I bambini sono esseri ingenui e genuini, non sono scaltri rispetto ai problemi della vita e siamo noi adulti che dobbiamo insegnare loro delle cose e questo è un aspetto meraviglioso dell’esistenza. Solo immedesimandosi nell’altro, nel fanciullo si riescono a capire alcune cose, dei punti di vista dei meccanismi.

Cosa si aspetta dalla giornata di domani?
Cerco di non crearmi aspettative, certo vorrei il meglio, e anche una vendita cospicua di quadri, perché il mio desiderio è di contribuire il più possibile a questo progetto molto importante.

Abbiamo scambiato qualche battuta anche con il critico
In genere l’arte è un fine, in questo caso l’arte è il mezzo per un nobilissimo scopo, lei da critico come osserva ciò?
Questo è il problema del rapporto dell’arte e della committenza, non c’è più quell’atteggiamento di pura e semplice celebrazione che c’era in altre epoche. Il problema è quello di vedere l’arte come pura, che parli di assoluti facendo astrazione del tempo, dello spazio e di altri elementi in confronto ad un’altra arte che cerca di sporcarsi le mani in problematiche fortissime e vivissime. Ci sono artisti che fanno arte con le problematiche, sono impegnati, altri che possiamo definire teorici. Non si può certo dire che ci sia bisogno più di un atteggiamento rispetto all’altro, in quanto se non c’è una condotta teorica non si forgia la sensibilità per avere orecchio, se non c’è la disponibilità di sporcarsi le mani non abbiamo neppure la disposizione a risolvere i problemi. Senz’altro Stefania appartiene al versante degli artisti facenti, non dimenticando che non possiamo considerare il ‘teorico e il facente’ atteggiamenti puri, ma categorie tagliate un po’, anche perché un artista nel corso della sua vita realizza opere differenti.
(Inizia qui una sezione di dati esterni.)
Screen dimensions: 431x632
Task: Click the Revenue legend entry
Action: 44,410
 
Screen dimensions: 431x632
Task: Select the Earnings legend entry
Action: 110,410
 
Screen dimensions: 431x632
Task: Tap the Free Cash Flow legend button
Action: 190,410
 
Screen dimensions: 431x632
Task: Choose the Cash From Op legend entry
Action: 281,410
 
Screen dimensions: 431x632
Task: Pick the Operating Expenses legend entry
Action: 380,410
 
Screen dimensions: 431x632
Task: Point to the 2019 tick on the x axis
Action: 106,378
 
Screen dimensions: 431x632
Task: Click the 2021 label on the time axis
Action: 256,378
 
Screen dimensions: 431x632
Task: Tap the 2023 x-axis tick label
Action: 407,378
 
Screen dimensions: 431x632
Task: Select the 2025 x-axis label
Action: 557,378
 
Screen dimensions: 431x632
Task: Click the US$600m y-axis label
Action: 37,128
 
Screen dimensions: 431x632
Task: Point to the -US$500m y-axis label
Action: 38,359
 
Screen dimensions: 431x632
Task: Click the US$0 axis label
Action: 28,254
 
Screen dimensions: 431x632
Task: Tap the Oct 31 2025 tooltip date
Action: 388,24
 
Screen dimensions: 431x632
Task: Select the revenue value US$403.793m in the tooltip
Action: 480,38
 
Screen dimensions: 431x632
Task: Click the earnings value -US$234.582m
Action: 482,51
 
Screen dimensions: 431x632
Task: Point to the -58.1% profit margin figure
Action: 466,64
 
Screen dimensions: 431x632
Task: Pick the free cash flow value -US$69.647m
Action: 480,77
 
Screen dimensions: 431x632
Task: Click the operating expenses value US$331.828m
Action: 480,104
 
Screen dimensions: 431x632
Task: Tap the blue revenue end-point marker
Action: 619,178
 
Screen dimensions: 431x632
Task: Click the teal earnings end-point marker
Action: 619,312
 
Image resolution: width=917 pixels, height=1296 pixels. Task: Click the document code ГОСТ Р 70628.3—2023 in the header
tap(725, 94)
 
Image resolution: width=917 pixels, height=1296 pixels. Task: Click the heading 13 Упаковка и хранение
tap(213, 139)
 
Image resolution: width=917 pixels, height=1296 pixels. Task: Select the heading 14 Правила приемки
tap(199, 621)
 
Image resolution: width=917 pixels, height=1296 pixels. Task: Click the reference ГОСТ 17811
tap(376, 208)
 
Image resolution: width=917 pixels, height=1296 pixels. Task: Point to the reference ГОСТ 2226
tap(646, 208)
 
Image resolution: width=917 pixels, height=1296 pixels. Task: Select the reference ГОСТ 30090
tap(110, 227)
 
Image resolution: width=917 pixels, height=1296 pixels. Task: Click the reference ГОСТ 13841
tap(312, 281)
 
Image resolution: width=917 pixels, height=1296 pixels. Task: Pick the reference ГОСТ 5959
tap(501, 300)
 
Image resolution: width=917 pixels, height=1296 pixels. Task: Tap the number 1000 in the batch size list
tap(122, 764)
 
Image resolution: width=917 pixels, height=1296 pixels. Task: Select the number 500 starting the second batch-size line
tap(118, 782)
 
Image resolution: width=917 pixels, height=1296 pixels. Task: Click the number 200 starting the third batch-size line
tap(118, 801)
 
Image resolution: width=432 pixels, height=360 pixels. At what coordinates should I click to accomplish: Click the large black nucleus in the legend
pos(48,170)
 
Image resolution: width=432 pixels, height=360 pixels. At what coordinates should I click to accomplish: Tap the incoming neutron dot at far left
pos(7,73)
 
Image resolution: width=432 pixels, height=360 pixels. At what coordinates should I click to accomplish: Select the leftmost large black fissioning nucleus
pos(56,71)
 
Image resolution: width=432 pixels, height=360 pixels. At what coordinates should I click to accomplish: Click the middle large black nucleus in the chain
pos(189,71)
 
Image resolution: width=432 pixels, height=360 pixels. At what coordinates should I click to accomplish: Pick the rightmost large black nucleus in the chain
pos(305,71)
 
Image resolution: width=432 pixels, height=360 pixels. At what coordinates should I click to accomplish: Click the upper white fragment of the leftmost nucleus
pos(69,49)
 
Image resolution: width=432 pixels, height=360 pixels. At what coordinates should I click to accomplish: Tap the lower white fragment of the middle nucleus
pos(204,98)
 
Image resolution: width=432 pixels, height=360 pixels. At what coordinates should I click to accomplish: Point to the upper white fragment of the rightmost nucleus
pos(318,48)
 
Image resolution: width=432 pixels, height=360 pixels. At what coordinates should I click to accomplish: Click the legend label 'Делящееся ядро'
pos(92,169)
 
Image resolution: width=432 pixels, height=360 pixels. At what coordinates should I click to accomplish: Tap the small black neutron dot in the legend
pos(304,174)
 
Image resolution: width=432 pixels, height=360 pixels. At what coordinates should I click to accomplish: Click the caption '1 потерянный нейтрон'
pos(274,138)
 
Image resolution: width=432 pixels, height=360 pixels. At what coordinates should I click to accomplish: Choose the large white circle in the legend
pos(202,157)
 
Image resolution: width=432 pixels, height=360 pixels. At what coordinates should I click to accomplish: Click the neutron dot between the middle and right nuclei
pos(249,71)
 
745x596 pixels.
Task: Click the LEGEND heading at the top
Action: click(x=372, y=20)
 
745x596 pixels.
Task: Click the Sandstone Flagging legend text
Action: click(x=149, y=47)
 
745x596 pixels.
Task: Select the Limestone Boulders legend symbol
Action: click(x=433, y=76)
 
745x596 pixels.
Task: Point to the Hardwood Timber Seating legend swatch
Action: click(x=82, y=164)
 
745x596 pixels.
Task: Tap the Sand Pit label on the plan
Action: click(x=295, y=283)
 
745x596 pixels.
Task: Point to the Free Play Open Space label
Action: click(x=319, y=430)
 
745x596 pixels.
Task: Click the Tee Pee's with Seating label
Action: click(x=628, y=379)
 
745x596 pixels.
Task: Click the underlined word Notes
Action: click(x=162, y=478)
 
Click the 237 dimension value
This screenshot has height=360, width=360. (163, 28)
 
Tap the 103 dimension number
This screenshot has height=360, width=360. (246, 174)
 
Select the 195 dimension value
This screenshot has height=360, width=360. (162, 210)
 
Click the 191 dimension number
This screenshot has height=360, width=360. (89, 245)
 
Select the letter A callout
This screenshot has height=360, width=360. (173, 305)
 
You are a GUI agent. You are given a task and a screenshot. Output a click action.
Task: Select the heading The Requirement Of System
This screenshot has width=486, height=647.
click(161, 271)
Cosa pensa del lavorare per la causa dell’Unicef?
Certamente lavorare per una causa così nobile come questa dell’Unicef ci dà molto piacere e ci offre la possibilità di fare qualcosa di concreto. Non è l’Unicef che ha bisogno di noi, ma noi dell’Unicef. Sono due secoli che gli intellettuali si interrogano su come agire e fare cose positive per tutti. Non c’è una risposta a questa domanda… Sapere di fare qualcosa che aiuta della gente a stare meglio per noi è estremamente positivo. È chiudere con una serie di rovelli teorici, mentali che rappresentano almeno in parte il mondo della cultura che tante volte ha fatto errori grossolani, nonostante il supporto di tanti testi e di tanta esperienza.

Cosa si aspetta dall’apertura al pubblico della mostra e dei discorsi che verranno tenuti a proposito?
Mi aspetto un’interrogazione, una sensibilizzazione da parte di tutti e a 360° sia per la capacità di ascolto per quel che riguarda il punto di vista culturale, che per le cose più pratiche la cui esperienza proviene da persone, in questo caso i bambini, che non hanno davvero voce in capitolo.